I really enjoyed the direction this model was heading in though, and was very happy with the progress I had made so far. There are notable areas that need improving, and I barely got started with creating hand painted textures. I really look forward to finishing her off, and wish I had planned my time better to not spend so much time making small changes to my Development Project 1’s optimisation, and getting cracking on large changes to my Development Project 2.

References

Baking

For this project I wanted to learn baking within Marmoset Toolbag 5, rather than using Substance Painter. Without the need for precise naming conventions it definitely saved me some time doing it this way, and I enjoyed learning a new skill of creating the maps separately before importing them into substance painter for texturing.The ambient occlusion results were softer then the standard for Substance Painter, and consequently this method is definitely something I’m interested in trying again.

Retop

My last project took a considerable amount of time to retop everything by hand, so this time around I attempted to speed up the process by doing some of the retop in Zbrush. I Zremeshed some of the items, and used the lowest subdivision levels for others. When creating my sculpt I started with clean low poly topology, which definitely helped in my favour at this stage, when creating the lowpoly. I re-toped the hands and face by hand to get specific deformable topology, and the hat, since its unusual shape meant getting a Zremesh version that wasn’t spiraling was proving difficult. I then cleaned up the Zremeshes, adding extra loops to improve form, and optimising. 

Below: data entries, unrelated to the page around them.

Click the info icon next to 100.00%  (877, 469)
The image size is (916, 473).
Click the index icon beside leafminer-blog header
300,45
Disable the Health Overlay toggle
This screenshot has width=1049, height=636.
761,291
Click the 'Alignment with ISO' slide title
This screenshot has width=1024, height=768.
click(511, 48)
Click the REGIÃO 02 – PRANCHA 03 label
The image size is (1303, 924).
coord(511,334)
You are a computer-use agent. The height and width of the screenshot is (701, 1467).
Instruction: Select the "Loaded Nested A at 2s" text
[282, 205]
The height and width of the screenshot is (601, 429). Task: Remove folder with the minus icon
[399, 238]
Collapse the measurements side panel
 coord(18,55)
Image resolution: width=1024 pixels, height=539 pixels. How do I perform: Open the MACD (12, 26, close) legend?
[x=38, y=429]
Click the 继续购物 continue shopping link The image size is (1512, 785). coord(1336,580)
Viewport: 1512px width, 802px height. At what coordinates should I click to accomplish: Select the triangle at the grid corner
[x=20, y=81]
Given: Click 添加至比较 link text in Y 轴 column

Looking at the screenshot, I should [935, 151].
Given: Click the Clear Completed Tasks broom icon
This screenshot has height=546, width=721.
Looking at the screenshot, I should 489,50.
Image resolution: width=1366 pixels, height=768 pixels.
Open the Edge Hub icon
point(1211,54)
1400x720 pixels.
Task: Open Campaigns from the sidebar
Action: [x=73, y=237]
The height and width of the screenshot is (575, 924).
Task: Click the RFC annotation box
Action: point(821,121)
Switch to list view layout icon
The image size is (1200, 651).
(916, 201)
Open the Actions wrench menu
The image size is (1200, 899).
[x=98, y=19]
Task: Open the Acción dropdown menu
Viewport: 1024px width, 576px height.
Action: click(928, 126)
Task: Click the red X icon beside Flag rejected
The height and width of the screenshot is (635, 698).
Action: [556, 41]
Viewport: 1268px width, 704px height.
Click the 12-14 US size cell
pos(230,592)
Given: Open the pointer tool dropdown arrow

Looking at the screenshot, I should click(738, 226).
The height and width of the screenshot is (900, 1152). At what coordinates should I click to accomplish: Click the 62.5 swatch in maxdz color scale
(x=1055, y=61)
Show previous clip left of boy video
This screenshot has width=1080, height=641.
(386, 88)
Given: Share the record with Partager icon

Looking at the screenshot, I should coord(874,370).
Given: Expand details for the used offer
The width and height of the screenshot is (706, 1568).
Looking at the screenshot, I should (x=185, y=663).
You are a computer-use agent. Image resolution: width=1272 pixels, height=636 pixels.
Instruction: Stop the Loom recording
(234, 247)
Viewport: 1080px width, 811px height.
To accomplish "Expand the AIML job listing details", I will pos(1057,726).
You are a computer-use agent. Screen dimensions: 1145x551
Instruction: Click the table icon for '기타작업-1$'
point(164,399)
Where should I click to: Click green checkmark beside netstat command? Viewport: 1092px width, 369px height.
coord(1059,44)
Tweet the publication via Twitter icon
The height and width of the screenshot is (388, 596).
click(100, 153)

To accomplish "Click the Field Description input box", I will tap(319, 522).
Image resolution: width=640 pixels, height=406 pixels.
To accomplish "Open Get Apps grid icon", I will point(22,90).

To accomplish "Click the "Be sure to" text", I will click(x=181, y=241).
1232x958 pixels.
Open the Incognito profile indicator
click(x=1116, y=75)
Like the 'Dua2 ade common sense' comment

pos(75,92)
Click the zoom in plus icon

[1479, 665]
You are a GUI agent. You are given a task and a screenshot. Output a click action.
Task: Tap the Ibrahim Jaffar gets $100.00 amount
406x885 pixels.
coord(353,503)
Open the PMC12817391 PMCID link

For material allocation, I separated my model into face, hands, hair, eyes, and then two extra texture sheets for the clothing and accessories. I could have combined the face and hands onto one texture map, but I wanted more control over the face details staying sharp. I kept the strands of the hair separate to gain a cleaner bake, and improve the animation potential.

potential. 

Sculpting

In starting my second development project, unfortunately I hadn’t left myself with a great deal of time in comparison to my first project. I started off by improving my sculpt from assignment 6, competitions, in Zbrush to bring the bust I had so far to a more comprehensive level. With this project, I aimed to use Fortiche’s Netflix TV show, Arcane as reference, and heavily used their sculpts and textures as the goal for level of detail and form.

I spent a long time in the sculpting process trying to get the shape of the hat looking correct, and ended up splitting it up into several pieces to create the form I was after. I continued to use Zbrush for the clothes rather than marvelous designer, due to the stylistic, simple exaggerated forms I wanted to achieve. In terms of the clothing folds, Ladislas Gueros’ work on Arcane’s sculpts created subtle volumes, rather than simply indenting the area with the dam standard brush. I used her work as heavy reference when improving upon the clothing for my sculpt, and I feel I have a much stronger idea of how fabric deforms around a bod by studying her bust sculpts.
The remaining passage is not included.